Exercise details
Each entry that follows is to be retyped exactly. Pictures do not belong in the copy.
BEGIN
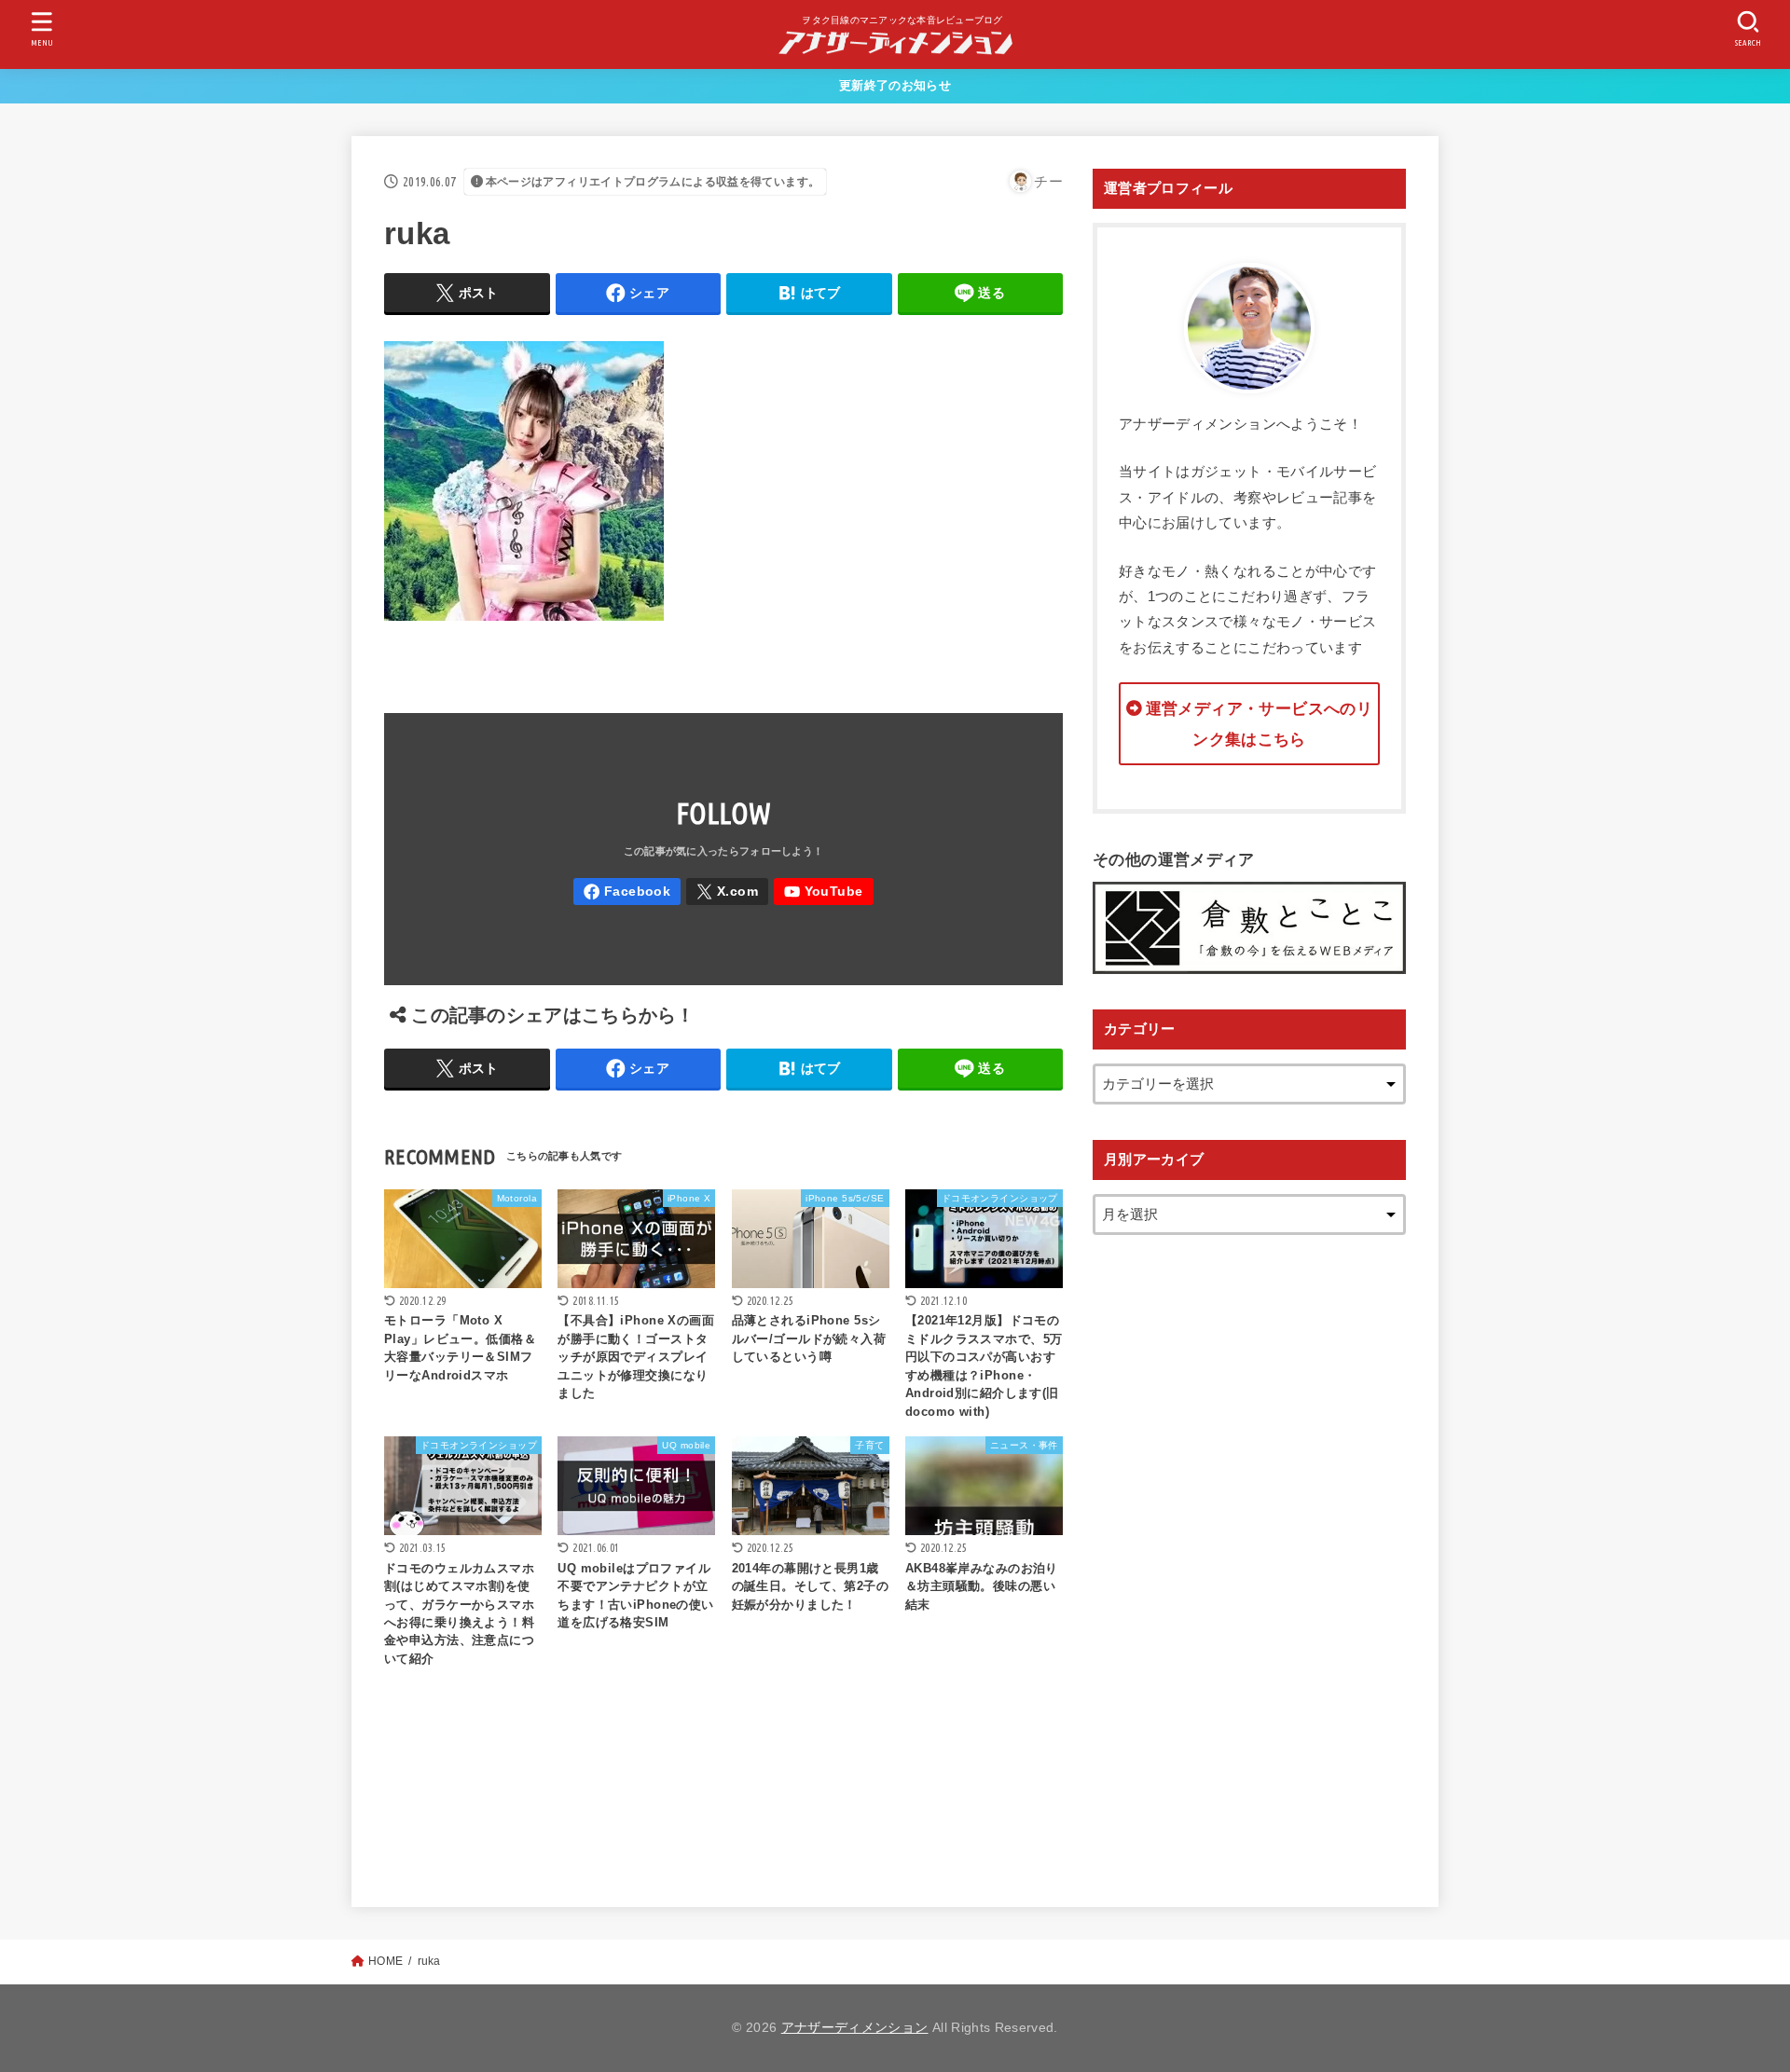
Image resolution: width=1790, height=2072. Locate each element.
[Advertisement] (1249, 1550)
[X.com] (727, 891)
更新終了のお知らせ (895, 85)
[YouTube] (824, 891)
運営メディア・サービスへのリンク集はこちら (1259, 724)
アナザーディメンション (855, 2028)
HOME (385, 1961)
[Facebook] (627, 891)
END
The answer
Image resolution: width=1790, height=2072. Locate each element.
[Advertisement] (1249, 1550)
[X.com] (727, 891)
更新終了のお知らせ (895, 85)
[YouTube] (824, 891)
運営メディア・サービスへのリンク集はこちら (1259, 724)
アナザーディメンション (855, 2028)
HOME (385, 1961)
[Facebook] (627, 891)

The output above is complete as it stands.